While IT support is always on call to help you fix your issues, teaching users basic troubleshooting steps can save valuable support time that could be used elsewhere, or help provide more information to technicians when they arrive to resolve the issue. Because of this, here are some basic tips that may resolve some of the most basic and common issues.

Reboot – Depending on the program, restarting the computer can clear cached data and reset any programs or services that may be causing an issue, it is always a good, easy step that any user can perform.

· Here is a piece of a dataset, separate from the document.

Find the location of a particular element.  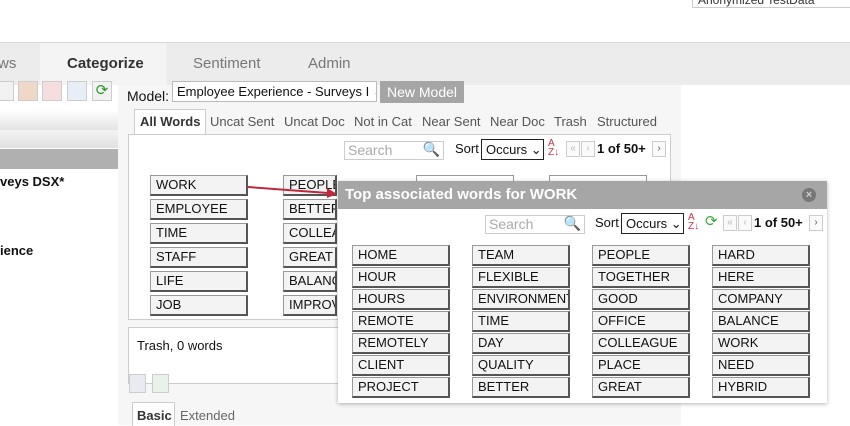

word-button: FLEXIBLE is located at coordinates (521, 278).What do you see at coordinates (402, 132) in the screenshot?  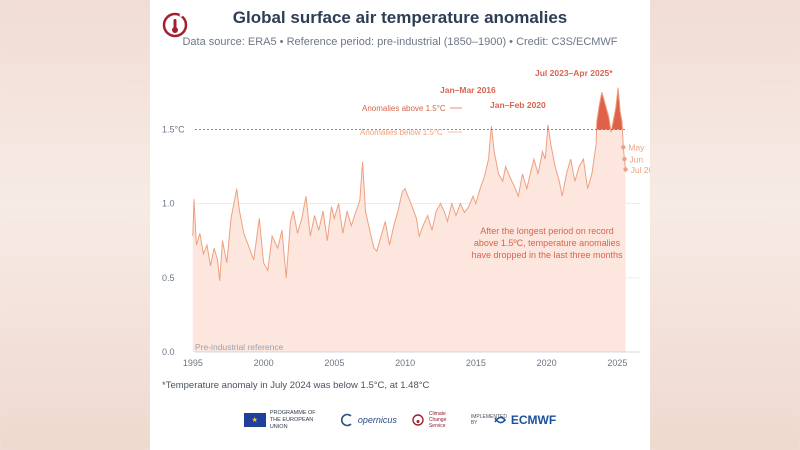 I see `label-below-threshold: Anomalies below 1.5°C` at bounding box center [402, 132].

Restart the problematic program – Sometimes a particular program may be giving you grief, in this case you can try simply shutting down the program after saving any work before starting it again. If the program is stuck in a state of ‘Not Responding,’ you can force it close by right-clicking on the taskbar, selecting ‘Task Manager,’ selecting the non-responsive program and clicking ‘End Task.’

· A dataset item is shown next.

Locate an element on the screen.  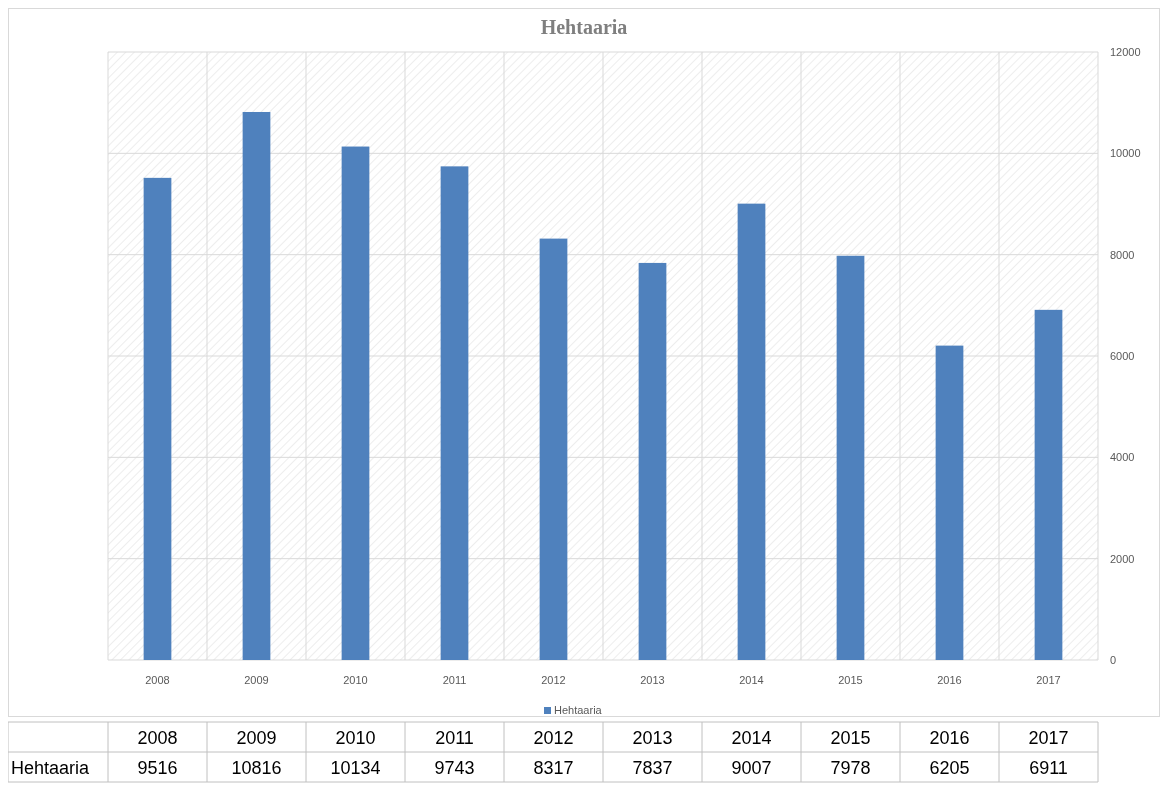
data-label: 8317 is located at coordinates (554, 768).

Signing out and in again – Alternatively, the problem may be caused by a policy that has applied incorrectly or a credential change, so you may need to sign out then back into your program. For Microsoft programs the prompt is in the top-right, in the menu that pops down after clicking your name.

Close unneeded programs – Computers only have a limited amount of processing power and memory, like how you can’t do or remember everything at once. Closing programs that you aren’t using or don’t need can free up the computer to use more resources on the current task, this includes Chrome tabs.

Remove and re-add the device – If the issue is caused by a printer or USB device, it may be an error in the connection or protocol. These can usually be fixed by removing the device, such as a USB, from the computer before plugging it in again.

Verify it is connected to the network – Many programs now are built upon a web framework and require constant connection to a network to verify and authenticate, so it is important to check that you are not only connected to a WiFi or Ethernet network, but can also reach public web-pages such as

Read error messages – Programs usually give error messages for a reason, sometimes they can help attain the source of a problem by saying what exactly is wrong, such as a network drive may be disconnected when saving a file. Even if the error message is unhelpful to the user, it may still help to write it down, as a technician can use it to help with their diagnosis, making things quicker for everyone.

And always remember that technicians are available on-call should the problem be more severe or unsolvable through the basic troubleshooting steps.